In January 2016, an impaired driver took the lives of Jordan and Chanda Van de Vorst and their 2 children, Kamryn and Miguire.
Van de Vorst recalls the morning vividly. While police officers were at his home delivering the news, they received an urgent call from a neurosurgeon.
“He said that we didn’t have a whole lot of time. Jordan and Chanda were already gone. We soon found out that Miguire didn’t have much time and that Kamryn was on life support and likely wouldn’t survive either.”
As tragic as Louis Van de Vorst’s story is, it’s not uncommon. Impaired driving is a senseless theme that plays out all too often on Saskatchewan’s roads. In 2015, 54 people were killed and 580 others were injured in impaired driving crashes.
That’s why SGI and law enforcement are once again turning their attention to the issue of impaired driving in January. Throughout the month, police across the province will be watching for drivers under the influence of alcohol or drugs and will be enforcing new, tougher impaired driving laws.
A year has come and gone, but for the Van de Vorst family, the missed anniversaries, birthdays and other special occasions haven’t gotten any easier.

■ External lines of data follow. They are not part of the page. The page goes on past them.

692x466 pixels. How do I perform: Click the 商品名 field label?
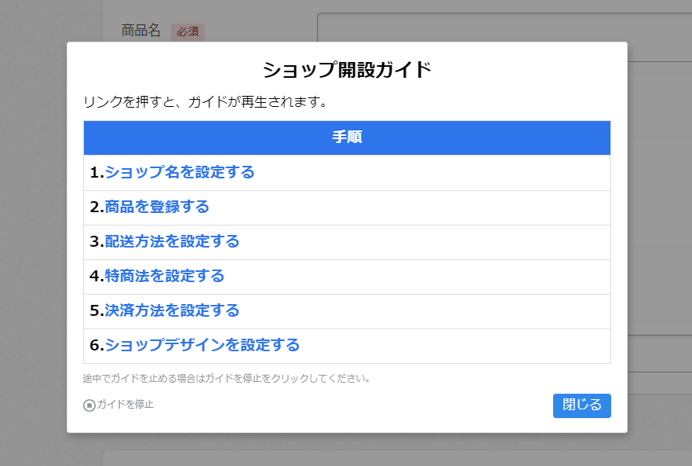click(140, 31)
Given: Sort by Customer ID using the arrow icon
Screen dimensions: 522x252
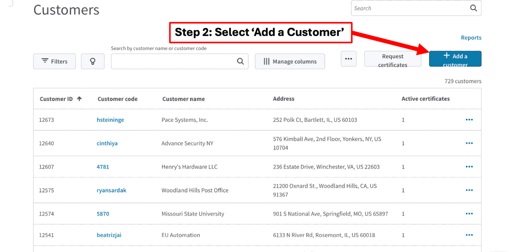Looking at the screenshot, I should [x=79, y=98].
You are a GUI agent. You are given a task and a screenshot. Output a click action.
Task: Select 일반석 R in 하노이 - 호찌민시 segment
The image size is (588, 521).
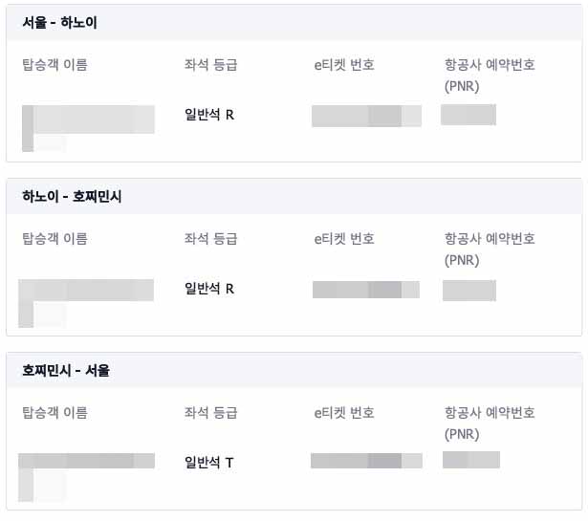[x=209, y=289]
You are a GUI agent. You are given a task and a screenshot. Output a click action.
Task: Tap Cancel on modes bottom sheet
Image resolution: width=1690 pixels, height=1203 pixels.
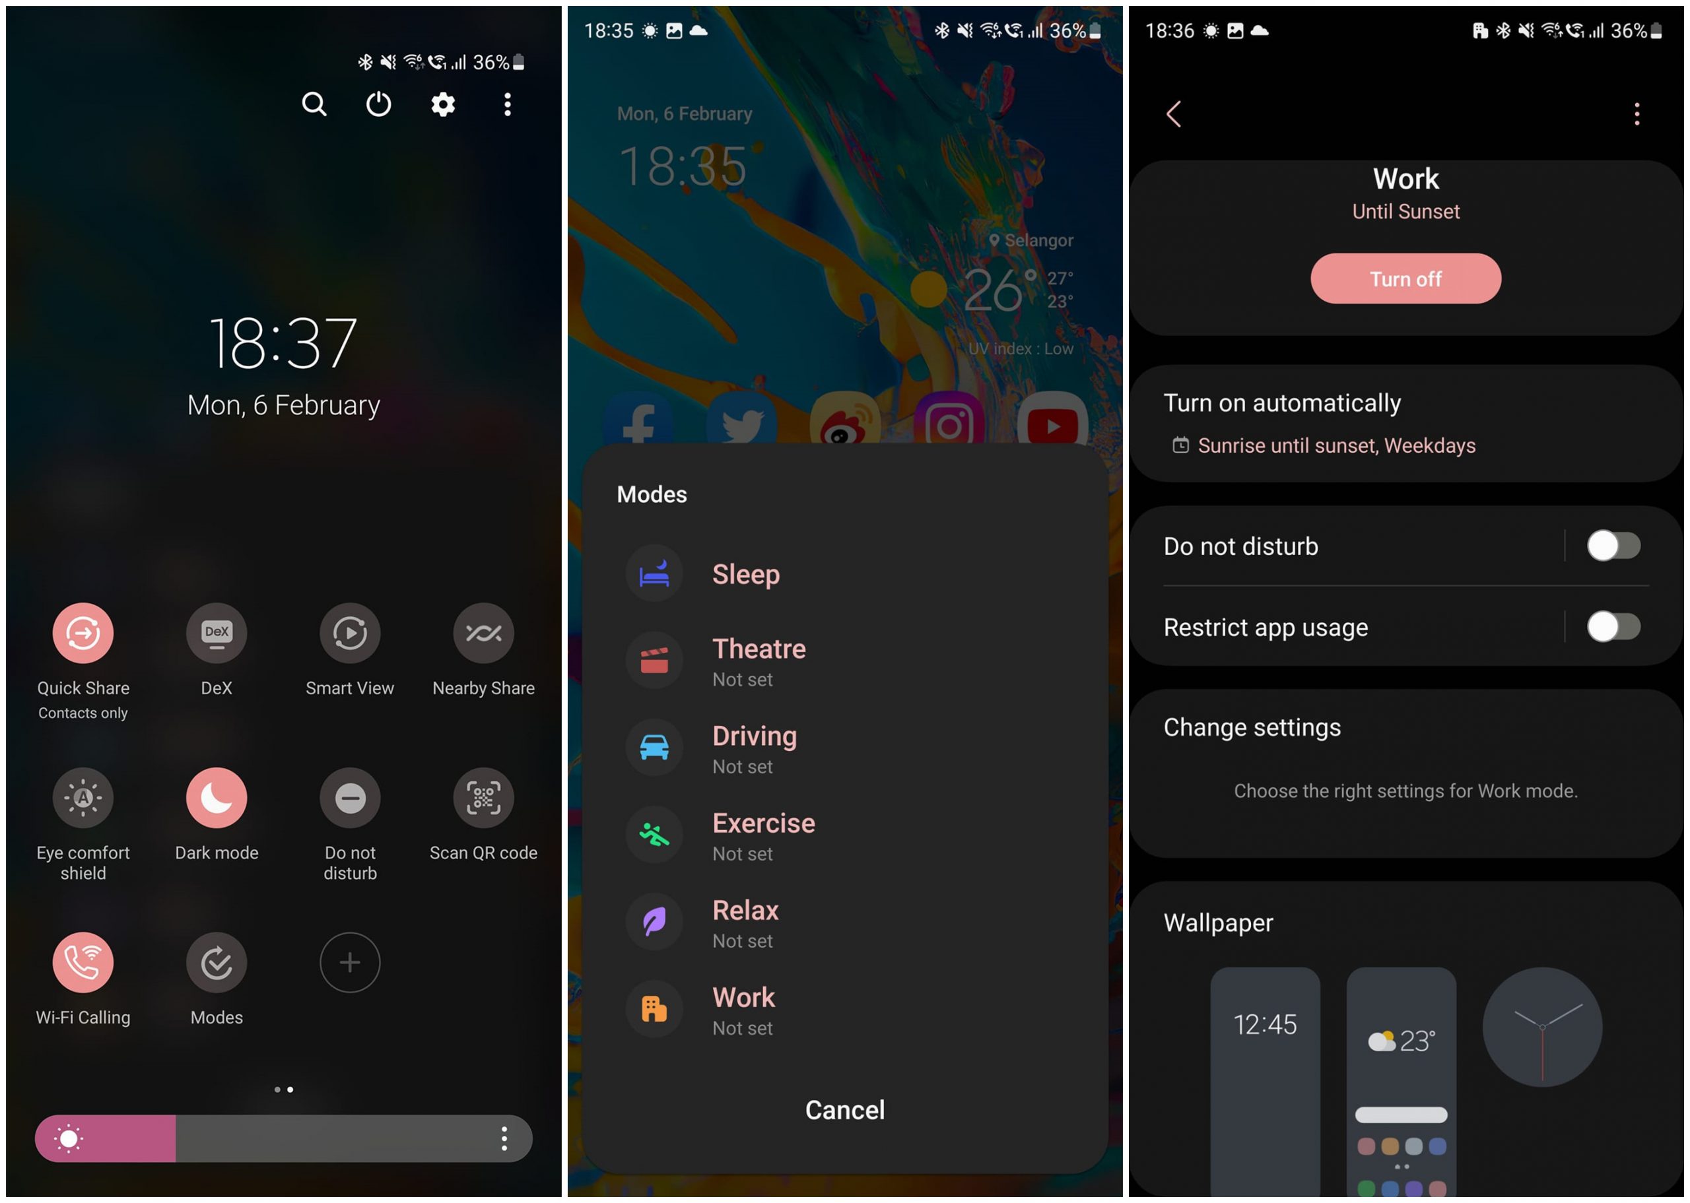pos(844,1110)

“You realize that they’re no longer with us and that the times that we had with them were very precious,” said Van de Vorst. “What we miss most is the laughter, the fun and the good times that we had together with them.”
New impaired driving legislation effective Jan. 1, 2017 make Saskatchewan's impaired driving laws among the toughest in the country. Changes build on laws implemented in 2014 to strengthen impaired driving legislation in Saskatchewan with the aim of stopping tragedies like the Van de Vorsts'.
While laws are an added deterrent, preventing impaired driving starts with making the commitment to make smart, safe and sober decisions before getting behind the wheel:
- Make the commitment to never drive while impaired by alcohol or drugs, not only as a New Year’s resolution, but all year long.
- Familiarize yourself with impaired driving laws and how they’ve changed.
- Even if you’ve had a drink or two, don’t drive. Small amounts of alcohol still impact driving ability and can come with serious consequences.
- Have a plan ahead of time and stick to it, including a safe ride to and from your destination, and anywhere in between.
- Know the effects of alcohol/drugs on your body. Even after a good night’s rest, you can still be legally impaired the next day.
- Avoid mixing alcohol and drugs (legal or illegal). The combination can have a multiplying effect on impairment.
“People need to consider what their actions are doing to other people, whether complete strangers or their family and the people that you love. Think about that safe ride home before you go because you’re not immune to it. It can happen to you in an instant, at any time, any place.”